My daughter is verbal. Usually. She’s gotta be comfortable and secure to use her voice. Last year, some of the school staff was shocked when in April, they finally started hearing the words I swore all year long that she had. Meanwhile, at home, there are days when she just won’t stop talking! Still, even when she does feel comfortable enough to speak, her articulation isn’t great. Of course we can understand her, but a stranger would really struggle.
Before she could speak much, I bought an I.D. bracelet for her that read, “I’m cute but I can’t speak well” and listed her name and my phone number. She wore it for about a year until she inevitably lost it. Frankly, I’m impressed it took her a whole year to lose it!
At 9 years old, she knows her name, her parents’ names and our home address. In order to teach her the numbers of our address, we made that the password on her iPad. Is that brilliant, or what?! As much as I’d like to take credit for that one, it was all Ben’s idea. We take walks in our neighborhood and we always talk about the name of our street when we reach the street sign. We take advantage of the fact that she likes to read signs.
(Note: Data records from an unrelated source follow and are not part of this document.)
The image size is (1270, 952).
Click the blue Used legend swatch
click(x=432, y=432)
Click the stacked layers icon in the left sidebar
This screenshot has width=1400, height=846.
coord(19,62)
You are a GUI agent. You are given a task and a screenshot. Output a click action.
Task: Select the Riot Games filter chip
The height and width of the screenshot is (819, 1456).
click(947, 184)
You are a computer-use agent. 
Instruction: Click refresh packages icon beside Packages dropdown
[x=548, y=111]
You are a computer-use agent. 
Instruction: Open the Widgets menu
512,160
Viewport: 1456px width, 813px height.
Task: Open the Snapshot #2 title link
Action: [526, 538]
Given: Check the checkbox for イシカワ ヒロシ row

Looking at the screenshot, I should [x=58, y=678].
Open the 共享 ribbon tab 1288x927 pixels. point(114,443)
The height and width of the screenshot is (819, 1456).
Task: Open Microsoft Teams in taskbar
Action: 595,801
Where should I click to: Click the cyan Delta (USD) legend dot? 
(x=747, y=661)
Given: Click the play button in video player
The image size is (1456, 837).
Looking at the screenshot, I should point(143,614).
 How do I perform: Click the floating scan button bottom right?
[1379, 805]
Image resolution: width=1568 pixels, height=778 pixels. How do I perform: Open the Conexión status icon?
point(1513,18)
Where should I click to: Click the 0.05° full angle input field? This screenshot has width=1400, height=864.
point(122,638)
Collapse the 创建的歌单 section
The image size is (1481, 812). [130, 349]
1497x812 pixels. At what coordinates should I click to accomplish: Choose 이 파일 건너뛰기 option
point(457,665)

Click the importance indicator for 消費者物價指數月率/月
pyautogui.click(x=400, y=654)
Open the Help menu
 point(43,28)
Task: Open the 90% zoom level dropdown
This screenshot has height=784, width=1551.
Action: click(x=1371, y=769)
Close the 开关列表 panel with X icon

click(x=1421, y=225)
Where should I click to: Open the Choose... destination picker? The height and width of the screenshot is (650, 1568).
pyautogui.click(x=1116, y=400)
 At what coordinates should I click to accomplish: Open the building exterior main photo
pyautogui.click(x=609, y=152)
I also like to introduce her to neighbors so that they know her and know where she lives should they ever find her unsupervised.
Even children who are nonverbal or limited in their verbal abilities can learn their personal information and find ways to express it. I found a great resource and a great idea for teaching this information to kids on the “Autism Tank” blog. The author even created worksheets that are available online for just $3. Thought it seemed like a great idea, so I wanted to share it with all of you!
How have you successfully taught your child important personal information?